On 02/29/2012 05:19 PM, Bastien.Ferland-Raymond at mrnf.gouv.qc.ca wrote:
> Thanks to Francis and Edzer for their responses.
> 
> I been working on my problem for the last 2 days and I managed to get some very interesting information.  I also prepared a reproducible example so people can try it.
> 
> I've found 3 functions that do the thing I want:
> 1) %over%
> 2) overlay()  (which is deprecated)
> 3) gIntersection()  (from the rgeos package)
> 
> So I've tried them all on my data to compare the speed between each of them and ArcGIS.  The punchline of my analysis is that %over% is the slowest (and by a lot) of all functions including ArcGIS.  overlay() is the fastest.
> 
> To get these results, here is a reproducible example:
> 
> ### first, download the shapes from:
> ### http://www.nceas.ucsb.edu/files/scicomp/demo/read-write-shapefiles.zip
> ### This is not my files, I took them from the example at:
> ### http://www.nceas.ucsb.edu/scicomp/usecases/ReadWriteESRIShapeFiles
> 
> ###  Use the rgdal library to read the files
>> library(rgdal)
>> shape <- readOGR("C:\\Documents and Settings\\ferba1\\Bureau\\shape","nw-counties")

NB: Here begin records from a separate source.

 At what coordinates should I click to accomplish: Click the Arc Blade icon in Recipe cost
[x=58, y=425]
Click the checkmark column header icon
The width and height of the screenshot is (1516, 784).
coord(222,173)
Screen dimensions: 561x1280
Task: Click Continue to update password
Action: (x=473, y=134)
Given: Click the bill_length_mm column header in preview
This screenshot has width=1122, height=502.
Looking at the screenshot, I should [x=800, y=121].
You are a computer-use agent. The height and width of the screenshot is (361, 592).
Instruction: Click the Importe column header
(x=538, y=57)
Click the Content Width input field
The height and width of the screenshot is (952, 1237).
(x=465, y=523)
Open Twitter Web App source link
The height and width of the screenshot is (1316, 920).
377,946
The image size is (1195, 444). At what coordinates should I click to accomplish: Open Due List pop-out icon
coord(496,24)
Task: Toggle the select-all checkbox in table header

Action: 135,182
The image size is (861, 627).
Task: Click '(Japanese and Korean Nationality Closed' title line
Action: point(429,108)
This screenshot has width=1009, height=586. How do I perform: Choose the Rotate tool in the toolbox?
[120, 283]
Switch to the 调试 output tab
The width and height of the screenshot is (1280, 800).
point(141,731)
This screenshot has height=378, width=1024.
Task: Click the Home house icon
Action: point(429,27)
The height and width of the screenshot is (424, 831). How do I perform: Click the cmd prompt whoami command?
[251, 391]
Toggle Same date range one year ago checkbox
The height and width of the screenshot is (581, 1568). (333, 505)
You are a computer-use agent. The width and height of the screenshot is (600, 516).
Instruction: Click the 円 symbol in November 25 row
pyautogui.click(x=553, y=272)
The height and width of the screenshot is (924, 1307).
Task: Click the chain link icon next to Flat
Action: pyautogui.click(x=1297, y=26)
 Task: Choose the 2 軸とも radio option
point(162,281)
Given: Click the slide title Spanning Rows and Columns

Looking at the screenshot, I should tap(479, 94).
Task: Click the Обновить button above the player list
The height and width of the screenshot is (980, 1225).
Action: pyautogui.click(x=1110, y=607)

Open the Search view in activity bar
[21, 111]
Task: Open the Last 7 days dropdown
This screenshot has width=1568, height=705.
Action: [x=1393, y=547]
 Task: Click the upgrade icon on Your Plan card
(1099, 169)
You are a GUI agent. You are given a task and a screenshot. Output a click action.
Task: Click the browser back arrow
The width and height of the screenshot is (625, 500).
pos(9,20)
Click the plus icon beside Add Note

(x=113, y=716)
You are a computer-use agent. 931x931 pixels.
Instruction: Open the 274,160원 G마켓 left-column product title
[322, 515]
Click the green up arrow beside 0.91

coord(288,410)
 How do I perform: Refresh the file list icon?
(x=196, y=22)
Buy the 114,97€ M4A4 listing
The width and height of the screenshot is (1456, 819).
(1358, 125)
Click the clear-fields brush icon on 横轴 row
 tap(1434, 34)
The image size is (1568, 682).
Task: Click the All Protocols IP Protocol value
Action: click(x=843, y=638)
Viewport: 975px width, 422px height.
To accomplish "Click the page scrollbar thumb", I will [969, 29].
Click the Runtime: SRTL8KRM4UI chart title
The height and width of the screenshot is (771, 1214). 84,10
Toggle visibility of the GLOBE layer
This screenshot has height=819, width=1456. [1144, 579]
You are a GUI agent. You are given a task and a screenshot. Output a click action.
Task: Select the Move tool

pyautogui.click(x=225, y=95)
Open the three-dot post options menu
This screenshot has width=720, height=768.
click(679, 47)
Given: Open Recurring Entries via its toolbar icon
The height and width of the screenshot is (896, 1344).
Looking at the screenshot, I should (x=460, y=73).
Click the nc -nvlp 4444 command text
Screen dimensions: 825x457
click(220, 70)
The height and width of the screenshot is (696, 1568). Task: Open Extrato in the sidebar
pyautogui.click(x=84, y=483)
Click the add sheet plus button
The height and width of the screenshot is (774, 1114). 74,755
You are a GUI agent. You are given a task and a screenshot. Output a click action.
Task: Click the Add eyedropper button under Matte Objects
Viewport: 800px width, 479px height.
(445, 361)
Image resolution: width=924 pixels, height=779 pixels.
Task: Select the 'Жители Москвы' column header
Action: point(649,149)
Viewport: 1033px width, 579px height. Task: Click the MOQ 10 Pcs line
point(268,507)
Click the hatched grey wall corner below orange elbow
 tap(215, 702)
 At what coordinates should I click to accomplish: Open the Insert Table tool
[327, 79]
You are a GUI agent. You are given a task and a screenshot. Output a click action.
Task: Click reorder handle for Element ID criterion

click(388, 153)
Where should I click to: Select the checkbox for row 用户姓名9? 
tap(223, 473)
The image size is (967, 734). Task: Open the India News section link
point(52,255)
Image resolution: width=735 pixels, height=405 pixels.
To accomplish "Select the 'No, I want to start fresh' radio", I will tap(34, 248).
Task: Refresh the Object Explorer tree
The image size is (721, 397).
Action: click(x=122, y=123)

> OGR data source with driver: ESRI Shapefile
> Source: "C:\Documents and Settings\ferba1\Bureau\shape", layer: "nw-counties"
> with 208 features and 8 fields
> Feature type: wkbPolygon with 2 dimensions
> 
> # choose only one territory to make the analysis easier
>> shape <- shape[shape at data$COUNTYNAME=="Lemhi",]
>> plot(shape, axes=T)
> 
>> etendu <- bbox(shape)
> 
> # this code is used to transfer km in degre-decimals. It's not necessary to
> # understand it for this problem.  The only important part is that you can
> # change "separation" to increase the density of the grid. "separation"
> # represent the distance between the grid point, in that example 0.5km.
>> separation <- 0.5
>> circ.minlat <- 2*pi*6378.16*cos(pi*etendu[2,1]/180)
>> pas.degre.lon <- circ.minlat/360
>> nb.degre.lon <- separation/pas.degre.lon
>> pas.degre.lat <- 111.3199
>> nb.degre.lat <- separation/pas.degre.lat
> ###
> 
> # make the grid
>> grille.plac <- GridTopology(etendu[,1],
> +                             cellsize=c(nb.degre.lon,nb.degre.lat),
> +                             cells.dim=(ceiling((etendu[,2]-etendu[,1])/c(nb.degre.lon,nb.degre.lat))+2))
> 
>> grille.plac <- coordinates(grille.plac)
> 
>> grille.plac <- SpatialPointsDataFrame( grille.plac,data.frame(plac_ID=1:nrow(grille.plac)), proj4string = CRS(proj4string(shape)))
> 
> 
>> points(grille.plac,col="blue", pch=".")
> 
> ### The overlay() function
>> system.time(plac.dans.contour1 <- overlay(grille.plac, shape) )
>    user  system elapsed
>    2.33    0.00    2.34
>> grille.plac1 <- grille.plac[!is.na(plac.dans.contour1),]
>> points(grille.plac1,col="red", pch=".")
> 
> ###  The %over% function
>> system.time(plac.dans.contour2<-grille.plac%over%shape)
>    user  system elapsed
>  953.72    2.33  960.80
>> grille.plac2 <- grille.plac[!is.na(plac.dans.contour2)[,1],]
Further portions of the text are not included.